You may be potentially affected by this action if you are an agricultural producer, food manufacturer, or pesticide manufacturer. The following list of North American Industrial Classification System (NAICS) codes is not intended to be exhaustive, but rather provides a guide to help readers determine whether this document applies to them. Potentially affected entities may include:
- Crop production (NAICS code 111).
- Animal production (NAICS code 112).
- Food manufacturing (NAICS code 311).
- Pesticide manufacturing (NAICS code 32532).
B. How can I get electronic access to other related information?
You may access a frequently updated electronic version of 40 CFR part 180 through the Government Printing Office's e-CFR site at http://www.ecfr.gov/cgi-bin/text-idx?&c=ecfr&tpl=/ecfrbrowse/Title40/40tab_02.tpl.
C. How can I file an objection or hearing request?
Under section 408(g) of the Federal Food, Drug, and Cosmetic Act (FFDCA), 21 U.S.C. 346a, any person may file an objection to any aspect of this regulation and may also request a hearing on those objections. You must file your objection or request a hearing on this regulation in accordance with the instructions provided in 40 CFR part 178. To ensure proper receipt by EPA, you must identify docket ID number EPA-HQ-OPP-2012-0832 in the subject line on the first page of your submission. All objections and requests for a hearing must be in writing, and must be received by the Hearing Clerk on or before February 10, 2014. Addresses for mail and hand delivery of objections and hearing requests are provided in 40 CFR 178.25(b).

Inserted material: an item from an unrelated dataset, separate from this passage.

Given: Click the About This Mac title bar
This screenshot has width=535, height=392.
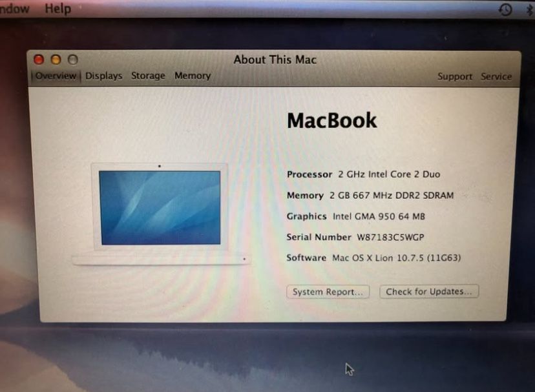Looking at the screenshot, I should click(x=275, y=59).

In addition to filing an objection or hearing request with the Hearing Clerk as described in 40 CFR part 178, please submit a copy of the filing (excluding any Confidential Business Information (CBI)) for inclusion in the public docket. Information not marked confidential pursuant to 40 CFR part 2 may be disclosed publicly by EPA without prior notice. Submit the non-CBI copy of your objection or hearing request, identified by docket ID number EPA-HQ-OPP-2012-0832, by one of the following methods:
Federal eRulemaking Portal: http://www.regulations.gov. Follow the online instructions for submitting comments. Do not submit electronically any information you consider to be CBI or other information whose disclosure is restricted by statute.
Mail: OPP Docket, Environmental Protection Agency Docket Center (EPA/DC), (28221T), 1200 Pennsylvania Ave. NW., Washington, DC 20460-0001.
Hand Delivery: To make special arrangements for hand delivery or delivery of boxed information, please follow the instructions at http://www.epa.gov/dockets/contacts.html.
Additional instructions on commenting or visiting the docket, along with more information about dockets generally, is available at http://www.epa.gov/dockets.
II. Background and Statutory Findings
In the Federal Register of January 9, 2013, (78 FR 1798) (FRL-9374-2), EPA issued a notice pursuant to FFDCA section 408(d)(3), 21 U.S.C. 346a(d)(3), announcing the filing of a pesticide tolerance petition (PP 2F8056) by Fine Agrochemicals Ltd. (the petitioner), on behalf of SciReg, Inc., 12733 Director's Loop, Woodbridge, VA 22192. The petition requested that 40 CFR 180.1299 be amended by establishing an exemption from the requirement of a tolerance for residues of PDJ, propyl-3-oxo-2-pentylcyclo-pentylacetate, in or on red apples and grapes. The notice referenced a summary of the petition prepared by the petitioner, which is available in the docket, http://www.regulations.gov. No substantive comments were received in response to the notice of filing.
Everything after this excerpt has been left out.